Mit Leichtigkeit kann Microsoft diese Meta-Daten auch den unmittelbaren Nutzerdaten zuordnen. Es reicht, wenn ich im gleichen W-Lan mit meinem Windows Phone eingeloggt bin oder mit meinem XBox Live Account eine Runde im Wohnzimmer zocke. Über die identische IP-Adresse weiß Microsoft sofort, wer sich hinter der anonymen Device-ID verbirgt, inklusive Name, Adresse und sonstigen Kontoinformationen. Aber selbst, wenn man diese Möglichkeit außer Acht lässt – was naiv wäre – kann sich jeder einmal ausrechnen, wieviele Microsoft Kunden mit exakt meinem Hardware- und Softwaresetup es gibt. Ein Dell XPS 13 mit 3200 x 1800 Display, ein USB-Stick von Corsair und dazu noch zwei, drei seltene Programme und schon ist der Fingerabdruck meines Geräts mehr als eindeutig. Genauso wie mein Browser völlig ohne Cookies jederzeit wiedererkannt werden kann, gehe ich jede Wette ein, dass Microsoft problemlos nachvollziehen kann, wer sich hinter den „anonymen Telemetriedaten“  verbirgt. Anonyme Telemetriedaten sind ein Märchen.
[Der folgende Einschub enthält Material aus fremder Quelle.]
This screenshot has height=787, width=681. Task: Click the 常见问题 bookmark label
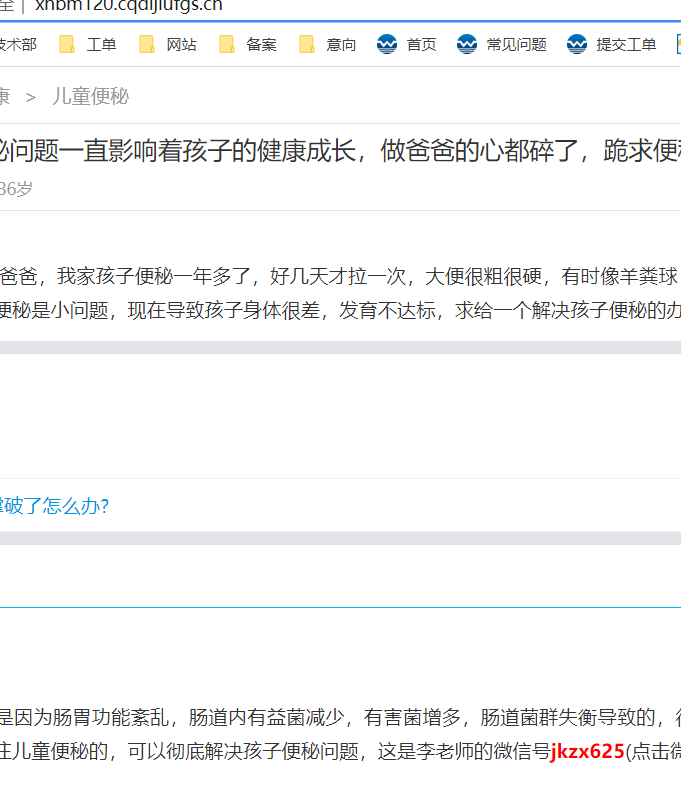(x=516, y=44)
Das weiß natürlich auch Microsoft und verspricht seinen Geschäftskunden schon einmal vorsorglich, dass diese die Übermittlung von Telemetriedaten bald werden deaktivieren können. Privatanwender müssen weiter die digitalen Hosen runterlassen. Vielen Dank!

Aber Microsoft gehört doch zu den Guten?

Zugegeben, wir reden hier von Microsoft, einem Konzern, der sich bisher weder durch aggressive Datensammelei für Werbezwecke hervorgetan hat und der sich immerhin – wenn auch auf Druck der deutschen Regierung –  gegen Offenbarungspflichten an den US-Geheimdienst wehrt. Microsoft ist nicht Google. Und Google ist böse. Microsoft hingegen gehört zu den Guten. Wenn also jemandem vertrauensvoll das Futter für Nutzerprofile überlassen wird, dann ja wohl den sympathisch unbeholfenen Redmondern, richtig? Diese Auffassung scheint auch Microsoft selbst zu haben und versichert im gleichen Blog-Eintrag, dass man diese (und andere) Daten nicht für zielgerichtete Werbung verwenden werde und stets in „sicheren Einrichtungen“ speichere.
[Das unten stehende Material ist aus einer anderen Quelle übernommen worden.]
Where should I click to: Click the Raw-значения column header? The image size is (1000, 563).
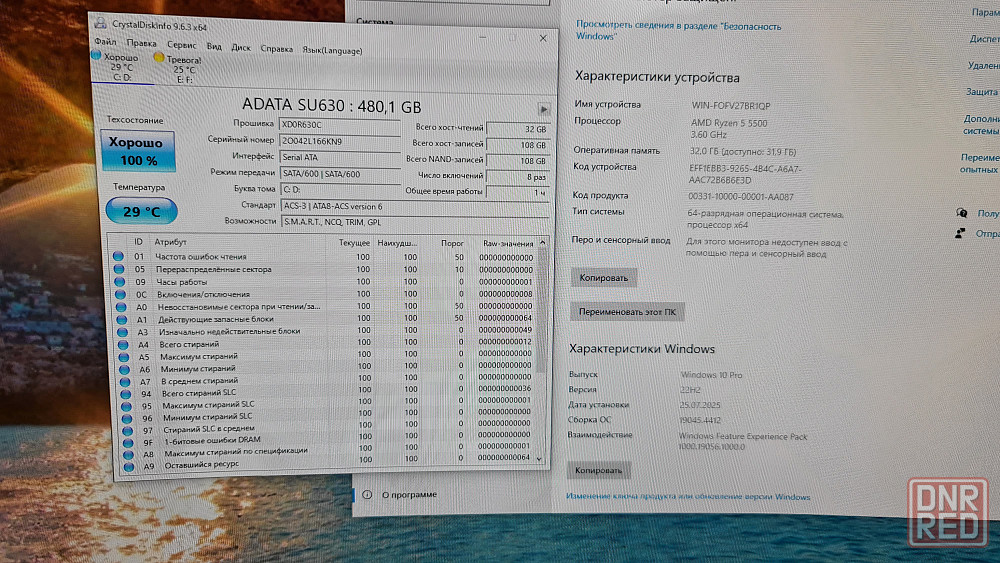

Als ich kürzlich bei den Kollegen von WindowsUnited.de im Podcast zu Gast war,  haben wir das Thema ebenfalls angesprochen und ich habe schon damals gesagt, dass Microsoft alleine nicht das Problem ist. Selbst wenn Microsoft diese Daten aktuell nur für Wartungs- und Supportaufgaben benutzt, heißt das nicht, dass das auch in Zukunft so bleibt. Microsofts Image hat sich im Laufe der Zeit genauso gewandelt wie sein Geschäftsmodell. Niemand kann vorhersagen, auf was für Ideen die Marketing-Abteilung dort in Zukunft kommt. Vorhersagen kann man nur eines: Die heute gesammelten Daten sind auch morgen noch da und Daten ist es egal, wozu man sie benutzt. Warum Microsoft, anders als Google oder Facebook, grundsätzlich so sehr vertraut wird, ist mir ein Rätsel.
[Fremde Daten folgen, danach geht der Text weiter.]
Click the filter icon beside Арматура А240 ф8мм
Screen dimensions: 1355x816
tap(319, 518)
Das Problem ist aber wie gesagt nicht allein Microsoft, sondern die Begehrlichkeiten, die ein solcher Datenberg weckt. Wäre ich der Chef eines international operierenden Geheimdienstes müsste ich nicht lange überlegen, was ich von Microsoft verlangen würde: Vollen Zugriff auf all die schönen Meta-Daten natürlich. Da die Daten auch lediglich auf dem Weg zu Microsoft verschlüsselt sind, dürfte Microsoft dem Chef eines solchen (natürlich rein fiktiven) Geheimdienstes wenig entgegensetzen können. Mit entsprechenden Verschwiegenheitspflichten gesegnet, bliebe Microsoft überhaupt keine andere Wahl, als die über uns gesammelten Telemetriedaten preiszugeben.

Was will ich mit all dem sagen? Egal ob Microsoft, Google oder Apple: Telemetriedaten sind keine harmlose „Kompensation für Gratissoftware“. Sie sind nicht minder sensibel als andere Daten und müssen genauso gegen Missbrauch geschützt werden. Und der beste Schutz gegen Missbrauch von Daten ist der Verzicht auf deren Speicherung. Das Mindeste, das ich von Microsoft & Co erwarte, ist deshalb, dass ich selbst entscheiden kann, ob derartige Telemetriedaten übermittelt werden, egal ob ich Geschäfts- oder Privatkunde bin. Vor allem aber erstaunt mich, mit welcher Selbstverständlichkeit Microsoft davon ausgeht, dass Telemetriedaten unproblematisch sind. Sie sind es nicht, schon gar nicht in einer Welt nach Snowden.

See you in the comments!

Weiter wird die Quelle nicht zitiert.